In 1960, when the dam construction was finished and Boulder City incorporated, officials opted to continue the gambling and alcohol ban. Hard liquor sales were finally allowed in the city in 1969.

“People never wanted gambling -- and for good reason,” said Dennis McBride, a Boulder City native who now directs the Nevada State Museum in Las Vegas. “When I was in college, I worked in casinos in Las Vegas, and it was always nice to come back to Boulder City and not have to walk through a gantlet of cigarettes and slot machines in the doorway to the local Safeway or the waiting rooms of restaurants. The place was an oasis.”

The restrictions mean Boulder City contributes less to state coffers through gambling and room taxes. “We always hear that Boulder City isn’t doing its share,” Mayor Roger Tobler said. “But that’s not what we’re all about. We do our part in other ways.”
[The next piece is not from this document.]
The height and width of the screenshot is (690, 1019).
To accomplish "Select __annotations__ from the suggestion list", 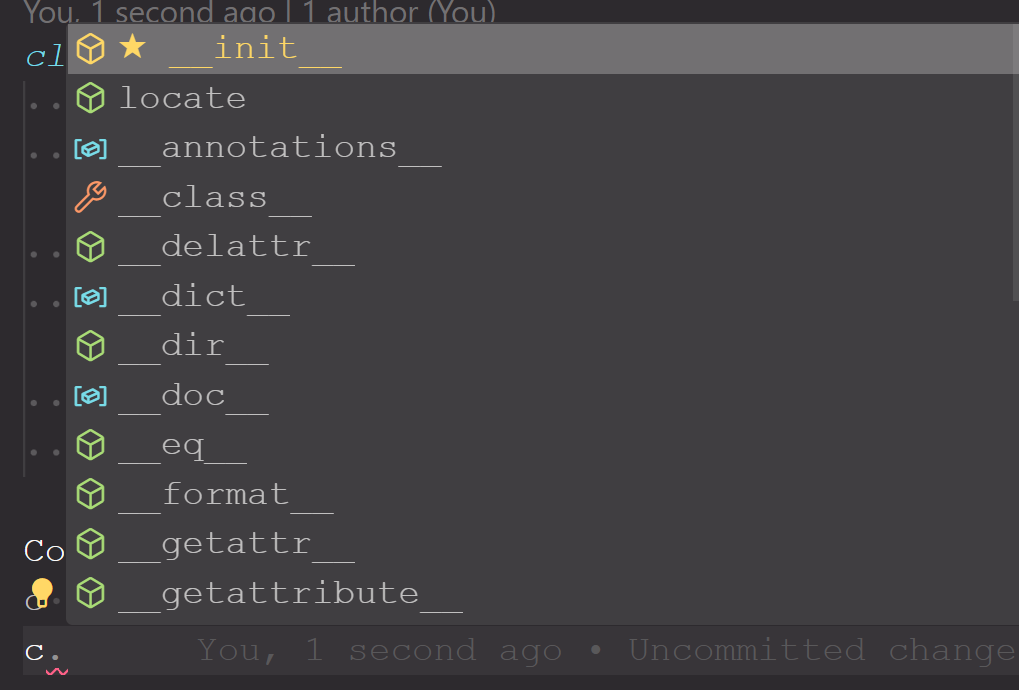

The Chamber of Commerce promotes the town as a Vegas alternative. That pitch resonated with Vinnie Cimino, who recently relocated from Chicago to open a pizzeria. “I just liked the feel of the place,” said the father of five. “The no-gambling thing played a big part in my decision.”

Very few customers wander into the Coffee Cup cafe with bloodshot eyes and smelling of smoke after all-night gambling skeins. And that’s the way Carri Stevens wants to keep it.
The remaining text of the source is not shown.